Todos temos um mapa na alma.
Uma carta de viagens que foram exteriores e em que tivemos
como parceiros aqueles com quem nos cruzamos. Agora, já metamorfoseada, já
inscrita no interior do peito, desejamos a imutabilidade, a perenidade dos
traços.
Paradoxal desejo este que, perante a visão certeira e
contínua de um mapa em mutação constante, retém a vontade incontrolável de o
vermos quieto, como se em vez de uma caótica carta de emoções guardássemos
dentro colecções inteiras e catalogadas de fotografias.
Esta inominável dualidade faz com que cada momento de
mudança, breve que seja, se encare como ponto final, um porto de chegada. O
movimento é sentido, mas é retido o mover do seu mundo. Imobilizamos o instante
e acreditamos, mesmo sem força, que aquele brevíssimo segundo, o último que
vimos, é o que permanecerá no mapa desenhado.
Dentro de nós há lugares que desconhecemos por completo.
A dor abre-lhes as portas e só então percebemos que existiam
desde sempre. Visitamos estes compartimentos revelados, povoamo-los de
bricabraques de memórias e deixamos que o sol os invada e levante a poeira que
continham.
A dor é desta forma similar a uma chave que sempre esteve na
palma da nossa mão sem o sabermos. Os espaços abertos são redutos ignorados, ou
bunkers invioláveis, até ao momento em que os percebemos nossos desde o início
do tempo.
A felicidade é somente um corredor sem história por onde caminhamos sempre de costas voltadas para os nossos mais soturnos sofrimentos.
Creio que a ampliação da alma se faz apenas através da dor.
A ausência dela raramente conta histórias que fascinam.
A aliança não estranha, embora ocasional, entre felicidade e a ausência de Dor, amolece e amortece, atenuando o instinto de sobrevivência que é um dos motores da criatividade humana.
Há uma face estética na dor que a torna, muitas vezes, no lugar-comum dos artistas.

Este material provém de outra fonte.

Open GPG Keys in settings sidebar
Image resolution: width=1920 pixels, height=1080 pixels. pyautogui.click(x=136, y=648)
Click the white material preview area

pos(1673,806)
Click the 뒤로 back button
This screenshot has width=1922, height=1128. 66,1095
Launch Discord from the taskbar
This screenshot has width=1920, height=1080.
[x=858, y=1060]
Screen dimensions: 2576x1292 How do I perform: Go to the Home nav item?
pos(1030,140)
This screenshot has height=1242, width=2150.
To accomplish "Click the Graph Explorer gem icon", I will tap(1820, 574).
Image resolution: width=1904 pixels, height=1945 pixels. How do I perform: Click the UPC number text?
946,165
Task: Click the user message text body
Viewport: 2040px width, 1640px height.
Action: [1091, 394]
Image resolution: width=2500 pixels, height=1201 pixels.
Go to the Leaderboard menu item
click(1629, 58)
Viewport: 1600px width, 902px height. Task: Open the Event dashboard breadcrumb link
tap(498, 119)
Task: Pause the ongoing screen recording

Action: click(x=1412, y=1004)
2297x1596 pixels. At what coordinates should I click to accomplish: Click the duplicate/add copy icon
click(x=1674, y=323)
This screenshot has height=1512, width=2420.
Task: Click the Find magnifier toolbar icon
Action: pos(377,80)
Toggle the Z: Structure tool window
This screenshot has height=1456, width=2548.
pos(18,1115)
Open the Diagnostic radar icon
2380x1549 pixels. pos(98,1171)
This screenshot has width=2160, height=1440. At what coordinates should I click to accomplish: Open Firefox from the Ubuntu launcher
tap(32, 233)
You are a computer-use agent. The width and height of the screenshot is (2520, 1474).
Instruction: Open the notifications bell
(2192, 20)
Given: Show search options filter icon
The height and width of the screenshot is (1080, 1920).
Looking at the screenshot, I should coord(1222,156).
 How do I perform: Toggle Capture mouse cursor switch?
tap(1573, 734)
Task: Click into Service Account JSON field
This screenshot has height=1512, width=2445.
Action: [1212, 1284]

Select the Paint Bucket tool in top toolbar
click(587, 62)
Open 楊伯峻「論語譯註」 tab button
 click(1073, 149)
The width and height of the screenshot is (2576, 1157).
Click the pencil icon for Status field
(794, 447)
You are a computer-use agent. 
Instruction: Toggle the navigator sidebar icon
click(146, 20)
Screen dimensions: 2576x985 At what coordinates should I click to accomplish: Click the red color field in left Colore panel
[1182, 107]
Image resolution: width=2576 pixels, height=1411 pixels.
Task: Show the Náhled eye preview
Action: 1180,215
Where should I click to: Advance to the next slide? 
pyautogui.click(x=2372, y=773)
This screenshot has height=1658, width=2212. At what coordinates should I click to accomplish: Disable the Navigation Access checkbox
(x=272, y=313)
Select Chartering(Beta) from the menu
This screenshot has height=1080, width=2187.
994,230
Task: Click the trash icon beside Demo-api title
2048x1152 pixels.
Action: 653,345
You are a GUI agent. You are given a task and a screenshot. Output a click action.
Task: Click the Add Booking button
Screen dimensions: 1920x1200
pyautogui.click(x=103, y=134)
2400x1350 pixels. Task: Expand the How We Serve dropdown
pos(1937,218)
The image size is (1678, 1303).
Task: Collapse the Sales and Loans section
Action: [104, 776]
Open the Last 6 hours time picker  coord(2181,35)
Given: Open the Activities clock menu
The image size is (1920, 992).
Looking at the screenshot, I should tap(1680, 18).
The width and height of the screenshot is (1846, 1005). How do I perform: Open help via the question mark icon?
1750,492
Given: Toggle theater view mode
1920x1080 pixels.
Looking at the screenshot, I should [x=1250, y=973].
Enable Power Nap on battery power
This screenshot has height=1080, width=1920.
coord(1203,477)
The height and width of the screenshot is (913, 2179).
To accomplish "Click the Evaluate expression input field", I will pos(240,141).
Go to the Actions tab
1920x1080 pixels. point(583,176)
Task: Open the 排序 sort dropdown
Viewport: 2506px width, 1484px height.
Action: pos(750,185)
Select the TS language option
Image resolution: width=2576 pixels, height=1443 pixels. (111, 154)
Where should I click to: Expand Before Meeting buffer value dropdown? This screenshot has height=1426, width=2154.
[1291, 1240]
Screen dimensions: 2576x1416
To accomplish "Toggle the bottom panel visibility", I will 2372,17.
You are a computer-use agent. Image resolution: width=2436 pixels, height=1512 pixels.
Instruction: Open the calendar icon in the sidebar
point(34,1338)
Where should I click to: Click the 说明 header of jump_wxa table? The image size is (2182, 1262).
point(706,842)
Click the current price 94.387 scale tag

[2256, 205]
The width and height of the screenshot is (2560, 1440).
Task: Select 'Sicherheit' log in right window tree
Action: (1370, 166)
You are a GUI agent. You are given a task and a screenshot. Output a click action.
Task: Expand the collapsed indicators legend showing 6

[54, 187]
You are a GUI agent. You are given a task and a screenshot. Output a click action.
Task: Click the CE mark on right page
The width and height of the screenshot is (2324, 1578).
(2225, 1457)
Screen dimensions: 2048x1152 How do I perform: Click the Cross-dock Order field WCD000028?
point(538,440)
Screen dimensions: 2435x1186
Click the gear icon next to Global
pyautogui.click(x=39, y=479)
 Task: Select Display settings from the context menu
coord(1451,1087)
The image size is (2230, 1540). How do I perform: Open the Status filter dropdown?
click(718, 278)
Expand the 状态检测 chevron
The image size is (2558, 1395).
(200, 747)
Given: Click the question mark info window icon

A arte pode então ser uma confissão discreta de uma dor imensa, mas pode resvalar,
metamorfoseando-se na mise-en-scéne sentimental de alguém.
Estou amiúde sentimentalmente céptica em relação aos que
exprimem bem a sua dor. Sobretudo daqueles que fazem dela um poema.
Os grandes trágicos são mudos e choram no silêncio.